胰岛素诱导的巨噬细胞糖原代谢在肥胖引起的慢性炎症中的作用研究

Obesity is associated with chronic inflammation in tissues such as adipose tissue and bowel, which may be the precipitating factor for many of its associated complications such as insulin resistance and cancer. The research indicates that macrophages play an important role in the inflammation caused by obesity. In a previous study, we found that high insulin levels in obese individuals promote glycogen synthesis in macrophages, and glucose-6-phosphate produced by glycogenolysis flow to the pentose phosphate pathway. Inhibited glycogenolysis and the flow of pentose phosphate pathway would affect the redox and cell survival. Thus we hypothesized that under the influence of insulin, macrophages altering the metabolism level and providing NADPH via pentose phosphate pathway to maintain GSH levels and the secretion of cytokines, resulting in tissue inflammation.
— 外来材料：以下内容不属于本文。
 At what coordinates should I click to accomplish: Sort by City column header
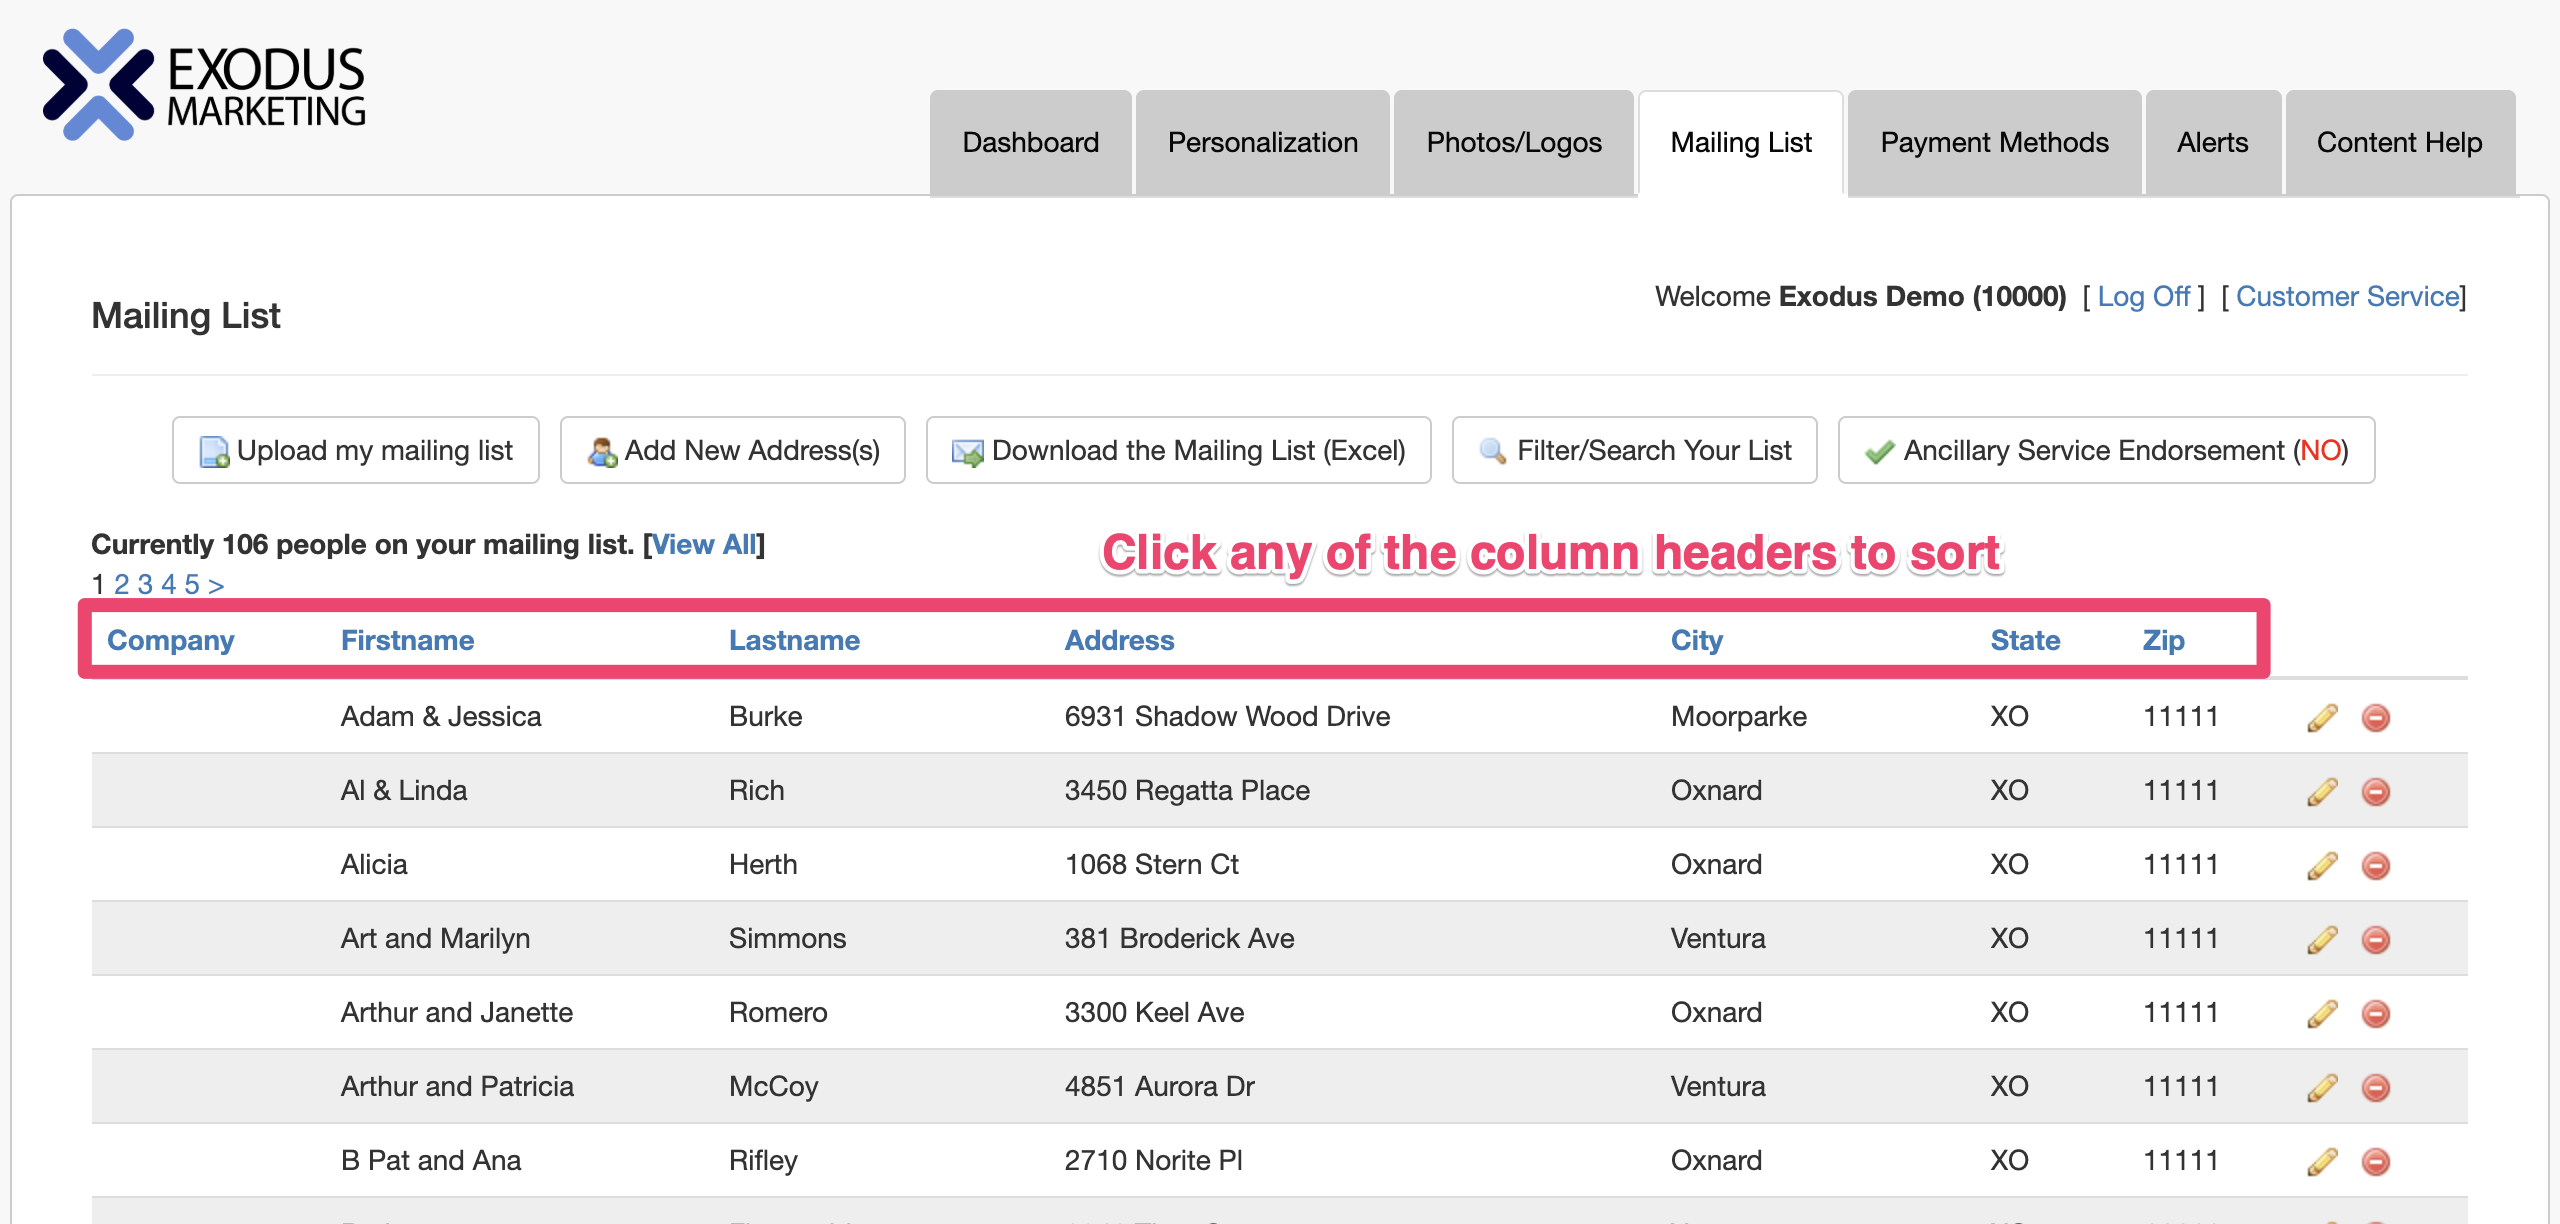point(1696,640)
This project will further elucidate the mechanism of macrophages activation and chronic inflammation induced by high insulin level in obese individuals, providing a new direction and theoretical basis for inhibiting the occurrence of chronic inflammation caused by obesity.
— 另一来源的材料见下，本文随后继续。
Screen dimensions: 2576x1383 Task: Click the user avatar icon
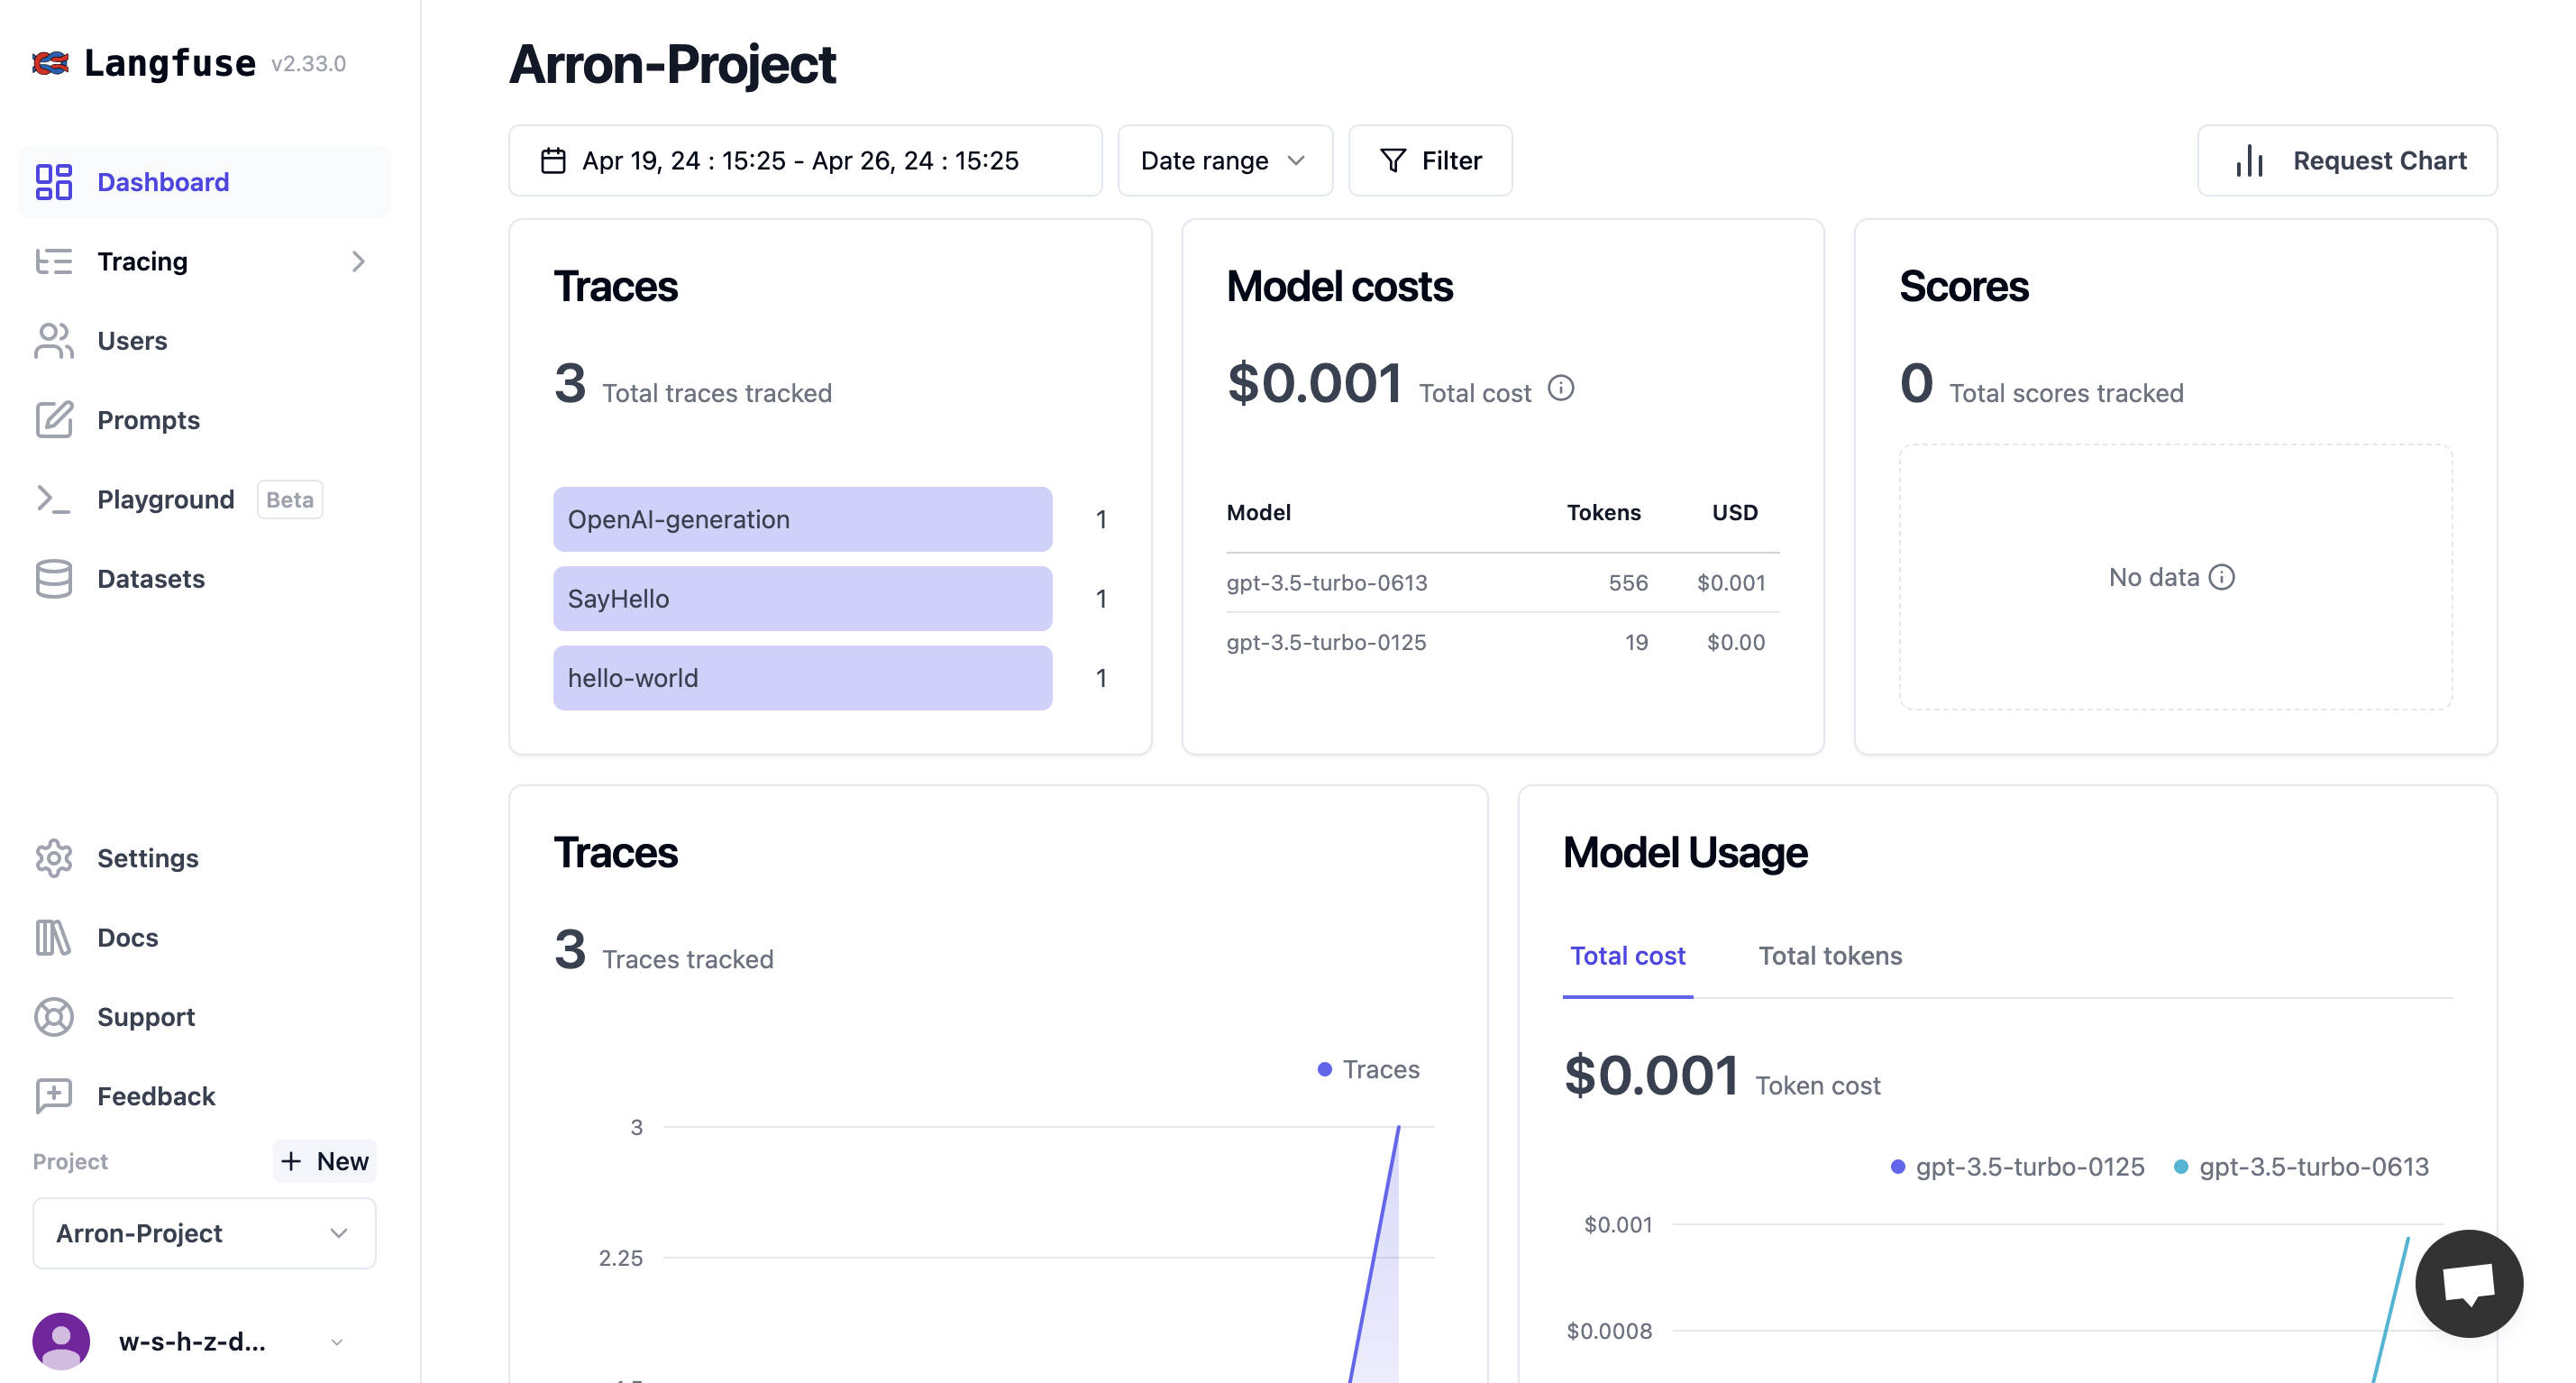[61, 1341]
肥胖与脂肪和肠道等组织的慢性炎症有关，而肥胖引起的炎症也与胰岛素抵抗、癌症的发生密切相关。研究表明，巨噬细胞在肥胖引起的炎症中起着十分重要的作用。申请人在前期研究中发现，肥胖个体体内的高胰岛素水平会促进巨噬细胞胞内糖原的合成，过量的糖原分解产生的6-磷酸葡萄糖可以流向磷酸戊糖代谢途径，抑制糖原分解及磷酸戊糖代谢途径会影响细胞的氧化还原平衡和存活。因而我们假设，在胰岛素的作用下，巨噬细胞上调糖原代谢水平，通过磷酸戊糖代谢提供NADPH以维持GSH水平，从而维持自身的存活并保证了炎症细胞因子的分泌，引起组织炎症。本项目将进一步阐明肥胖机体高胰岛素水平引起巨噬细胞活化，造成组织慢性炎症过程中巨噬细胞代谢的变化，为以巨噬细胞等免疫细胞为靶点，抑制肥胖个体组织炎症的发生提供新方向和理论基础。

肥胖与肠道组织的慢性炎症密切相关，巨噬细胞在肥胖引起的炎症中起着十分重要的作用。阐明糖代谢如何通过巨噬细胞促进肠道炎症、探索肥胖引起肠道炎症的机制，能为靶向巨噬细胞抑制肥胖造成的肠道炎症提供理论基础。在本项目的资助下，我们发现肥胖小鼠肠道组织中的巨噬细胞浸润增加，且肠道组织产生胰岛素抵抗现象，而巨噬细胞中增强的糖原-磷酸戊糖代谢途径通过维持巨噬细胞的氧化还原平衡促进肠道炎症。另外，鉴于糖代谢在巨噬细胞极化过程中的重要性，我们研究发现，高糖饮食能够通过激活巨噬细胞中ROS介导的NF-kB信号通路促进小鼠的肠道炎症，作为ROS的清除剂，N-乙酰半胱氨酸能够抑制高糖加剧的的小鼠肠道炎症。我们还发现，肥胖小鼠的肠道炎症还与肥胖造成的高血糖密切相关，肥胖小鼠体内较高的血糖水平能够抑制肠上皮细胞中BCAT2的表达，造成肠道组织中支链氨基酸的积累，造成肠道炎症。以上结果说明，肥胖能够通过改变巨噬细胞中糖代谢水平或者上皮细胞中支链氨基酸代谢水平，从而促进肠道炎症。